− Говори громче! − нетерпѣливо кричитъ полковникъ, наваливается на столъ и прикладываетъ ладонь къ уху: − недоволенъ, что-ли?
− Мы ничего… − глухо, точно икая, говоритъ мужикъ, − такой законъ, всѣмъ надо. А вотъ это… какъ нашъ старшина клячу привелъ мѣненую, а дома у его буланыхъ пара… Это негодится! У государства всѣ равны!
Елкинскiй старшина, Ворочулинъ…
Гудятъ, напираютъ.
− Тише! − кричитъ полковникъ, стучитъ кулакомъ. − Полицiя, старшину сюда!
− Старшину-у! Ворочулина, старшину!
Голоса ищутъ по всей площади, нащупываютъ. Нашли.

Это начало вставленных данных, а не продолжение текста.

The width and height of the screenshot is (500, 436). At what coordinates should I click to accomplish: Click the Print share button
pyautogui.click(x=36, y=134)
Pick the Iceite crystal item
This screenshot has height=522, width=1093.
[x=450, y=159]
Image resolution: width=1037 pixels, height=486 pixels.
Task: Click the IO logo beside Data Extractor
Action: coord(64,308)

− Идее-отъ!.. голову лысую несетъ…
Старшина идетъ, опустивъ голову, безъ картуза, сѣрый съ лица, еще болѣе сѣрый отъ чёрной бороды скребочкомъ, въ сѣрой поддевкѣ лавочника. За нимъ зелёно-блѣдный урядникъ, отыскивающiй трусливыми глазами сидящаго съ края стола исправника. Весь столъ разсматриваетъ старшину въ упоръ, въ угрожающей тишинѣ.
− Ло-шади есть… бу-ланыя?! − пронизывая взглядомъ и отдѣляя слова, спрашиваетъ полковникъ и сѣчетъ ладонью.
Старшина силится подобрать прыгающiя помертвѣлыя губы, − вотъ-вотъ упадетъ: кружится у него голова. А сотни глазъ накаливаютъ ему спину, жгутъ.
− Такъ точно, есть, ваше высокоблагородiе… простите… − чуть слышно бормочетъ старшина, глядя въ картузъ, точно видитъ тамъ жуткую свою участь.
− Телеграфировать губернатору! − бросаетъ полковникъ въ сторону поднявшагося исправника. − Подлеца подъ арестъ, лошадей отобрать!
Пшелъ!!
И по всей тысячеголовой площади, переливаясь въ углы, отдается единый, глубокiй, довольный вздохъ:
− А-а-а…
И надолго по чайнымъ и трактирамъ и потомъ по всему уѣзду и по губернiи пойдетъ тысячеустый говоръ о старшинѣ, мошенникѣ-старшинѣ, парѣ буланыхъ и справедливомъ полковникѣ.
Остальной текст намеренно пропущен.